When Maine Democratic Party chairman Ben Grant revisited a private issue that was made public last May, his unnecessary comments reignited false accusations even though I was cleared by the police. Unfortunately, his unprofessional commentary will impact my re-election.
These allegations were withdrawn by a Belfast court on May 14, 2012. The State Police never even saw the need to interview me during their investigation and dismissed the matter. Their investigation ended on May 11, before my former fiancée and I finalized an agreement.
After Grant made his statements, I received many calls encouraging me to run, and my reaction was to stay in the race.
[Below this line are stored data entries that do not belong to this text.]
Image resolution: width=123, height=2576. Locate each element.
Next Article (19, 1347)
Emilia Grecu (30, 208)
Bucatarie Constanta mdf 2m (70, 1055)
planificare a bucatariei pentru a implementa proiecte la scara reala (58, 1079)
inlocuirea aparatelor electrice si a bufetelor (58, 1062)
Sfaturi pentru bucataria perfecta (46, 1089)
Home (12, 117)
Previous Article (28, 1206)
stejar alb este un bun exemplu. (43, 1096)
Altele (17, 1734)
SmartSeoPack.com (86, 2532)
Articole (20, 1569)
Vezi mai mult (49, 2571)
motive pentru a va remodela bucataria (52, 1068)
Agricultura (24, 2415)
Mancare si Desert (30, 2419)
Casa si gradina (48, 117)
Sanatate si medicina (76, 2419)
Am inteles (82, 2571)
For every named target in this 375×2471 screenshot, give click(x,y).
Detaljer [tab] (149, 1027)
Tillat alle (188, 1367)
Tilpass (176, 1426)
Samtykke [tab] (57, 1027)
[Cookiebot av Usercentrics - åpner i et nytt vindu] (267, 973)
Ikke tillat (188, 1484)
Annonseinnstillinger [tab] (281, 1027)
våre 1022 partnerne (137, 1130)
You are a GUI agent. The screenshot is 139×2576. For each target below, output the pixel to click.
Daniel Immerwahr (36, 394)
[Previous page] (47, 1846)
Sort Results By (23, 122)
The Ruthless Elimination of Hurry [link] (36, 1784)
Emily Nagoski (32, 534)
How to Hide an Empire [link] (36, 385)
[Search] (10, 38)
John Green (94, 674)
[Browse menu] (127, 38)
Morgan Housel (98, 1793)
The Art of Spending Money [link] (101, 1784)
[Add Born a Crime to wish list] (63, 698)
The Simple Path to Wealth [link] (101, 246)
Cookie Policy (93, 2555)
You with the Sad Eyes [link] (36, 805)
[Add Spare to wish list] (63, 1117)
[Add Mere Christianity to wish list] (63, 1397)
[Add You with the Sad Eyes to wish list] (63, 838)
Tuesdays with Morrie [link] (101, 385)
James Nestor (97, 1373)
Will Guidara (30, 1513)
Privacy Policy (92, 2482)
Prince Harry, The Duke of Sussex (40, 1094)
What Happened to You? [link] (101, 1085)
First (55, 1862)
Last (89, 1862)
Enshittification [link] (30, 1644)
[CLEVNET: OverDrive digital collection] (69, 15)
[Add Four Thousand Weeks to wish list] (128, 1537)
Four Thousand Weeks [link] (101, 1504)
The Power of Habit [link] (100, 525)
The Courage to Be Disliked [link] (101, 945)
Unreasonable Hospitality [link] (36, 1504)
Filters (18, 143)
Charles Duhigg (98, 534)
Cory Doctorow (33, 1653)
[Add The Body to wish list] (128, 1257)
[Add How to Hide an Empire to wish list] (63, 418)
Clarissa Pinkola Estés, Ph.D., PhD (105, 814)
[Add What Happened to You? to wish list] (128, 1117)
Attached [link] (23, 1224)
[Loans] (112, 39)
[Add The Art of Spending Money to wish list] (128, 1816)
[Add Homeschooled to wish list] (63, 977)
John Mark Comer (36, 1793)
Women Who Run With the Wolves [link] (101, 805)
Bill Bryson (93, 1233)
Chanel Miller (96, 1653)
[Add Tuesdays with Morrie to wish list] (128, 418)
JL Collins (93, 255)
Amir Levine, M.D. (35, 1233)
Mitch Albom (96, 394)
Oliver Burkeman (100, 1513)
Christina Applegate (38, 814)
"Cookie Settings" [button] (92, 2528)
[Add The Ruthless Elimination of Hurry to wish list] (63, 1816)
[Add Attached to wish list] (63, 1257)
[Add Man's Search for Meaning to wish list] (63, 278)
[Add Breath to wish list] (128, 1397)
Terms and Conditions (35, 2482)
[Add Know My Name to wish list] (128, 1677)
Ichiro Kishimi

However, it is my responsibility as a lawmaker to analyze what is best for my constituents.
I will continue to serve as a state representative in Augusta until the new Legislature is sworn in next year. I remain committed and dedicated to serving and protecting my community through the Legislature, coaching, volunteering for Habitat for Humanity, chairing the Mitchell Scholar Alumni Council and as an officer in the Navy.
I’m heartened that our community, and the people of Maine, will benefit from my legislative committee work this year.
We successfully held back efforts to ram through proposals that would have undercut energy efficiency and Maine’s renewable energy standards.
I wrote and we passed a law to weatherize the State House.
I was successful in passing legislation to reduce the state’s dependency on oil, which improves our energy security and our bottom line. Gov. Paul LePage praised another law of mine that protects oil and gas consumers.
Ensuring our state and our country meet our veterans’ needs continues to be a passion of mine, and this legislative session I worked on many veterans’ issues, including the first ever women veterans’ memorial at the State House and a women veterans’ recognition program.
I am currently leading the first ever delegation of veterans working in government to Australia on a State Department trip for an exchange in government-to-government relations.
I am looking forward to serving my community, state and nation as an officer in the Navy. I wish to thank the people of Brunswick for your support. It has truly been an honor to serve you. I hope you will give me another opportunity to represent you in Augusta in the future.
Rep. Alex Cornell du Houx is a Democrat who represents House District 66 in the Maine Legislature.